[Bronfragment]:
5.1. Op grond van artikel 185, eerste lid, CDW worden communautaire goederen die, na uit het douanegebied van de Gemeenschap te zijn uitgevoerd, opnieuw in dit douanegebied worden binnengebracht en binnen een termijn van drie jaar in het vrije verkeer worden gebracht, op verzoek van de belanghebbende van rechten bij invoer vrijgesteld. Evenwel geldt dat de termijn van drie jaar kan worden overschreden om rekening te houden met bijzondere omstandigheden. Met overeenkomstige toepassing van deze bepaling bestaat ingevolge artikel 21, aanhef en onderdeel a, Wet op de omzetbelasting 1968 aanspraak op vrijstelling voor de omzetbelasting bij invoer.

5.2. Op de voet van artikel 100, lid 2 van de Douaneregeling, regeling van 10 mei 1996, Stcrt. 94, WD96/402, houdende een regeling verband houdende met de herziening van de douanewetgeving, wordt vrijstelling van omzetbelasting voor terugkerende goederen slechts verleend indien wordt aangetoond, dat op de terugkerende goederen omzetbelasting drukt.

5.3. Tussen partijen is niet in geschil dat de auto in januari 2001 is geëxporteerd naar Rusland. Evenmin is tussen partijen in geschil dat de auto op of omstreeks 10 december 2004 vanuit Rusland is ingevoerd in Nederland. Hiermee staat naar het oordeel van de rechtbank vast dat de in artikel 185, eerste lid, CDW genoemde termijn van drie jaar is overschreden.

5.4. Op de vraag of eiseres voor wat betreft de in de UTB vervatte omzetbelasting een beroep op de regeling terugkerende goederen met vrijstelling van omzetbelasting bij invoer toekomt, oordeelt de rechtbank als volgt. Verweerder heeft met haar onder 2.4 genoemde brief van 14 september 2006 aan de Belastingdienst R genoegzaam aangetoond dat ter zake van de auto geen omzetbelasting drukt en dat ter zake van voor de auto in aftrek gebrachte voorbelasting geen omzetbelasting zal worden nageheven. Hiermee is naar het oordeel van de rechtbank vast komen te staan dat op de auto geen omzetbelasting drukt als bedoeld in artikel 100, lid 2, van de Douaneregeling. Eiseres kan derhalve voor wat betreft de omzetbelasting geen beroep doen op de regeling terugkerende goederen.

[Gegeven materiaal]:

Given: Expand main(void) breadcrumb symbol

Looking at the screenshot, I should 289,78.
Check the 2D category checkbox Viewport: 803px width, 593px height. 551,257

[De opdracht]: Schrijf het stuk uit het bronfragment van "5.3. Tussen partijen" tot en met "jaar is overschreden." opnieuw uit. Verander daarbij "Rusland" overal in "Oekraïne".

[Antwoord op opgave]:
5.3. Tussen partijen is niet in geschil dat de auto in januari 2001 is geëxporteerd naar Oekraïne. Evenmin is tussen partijen in geschil dat de auto op of omstreeks 10 december 2004 vanuit Oekraïne is ingevoerd in Nederland. Hiermee staat naar het oordeel van de rechtbank vast dat de in artikel 185, eerste lid, CDW genoemde termijn van drie jaar is overschreden.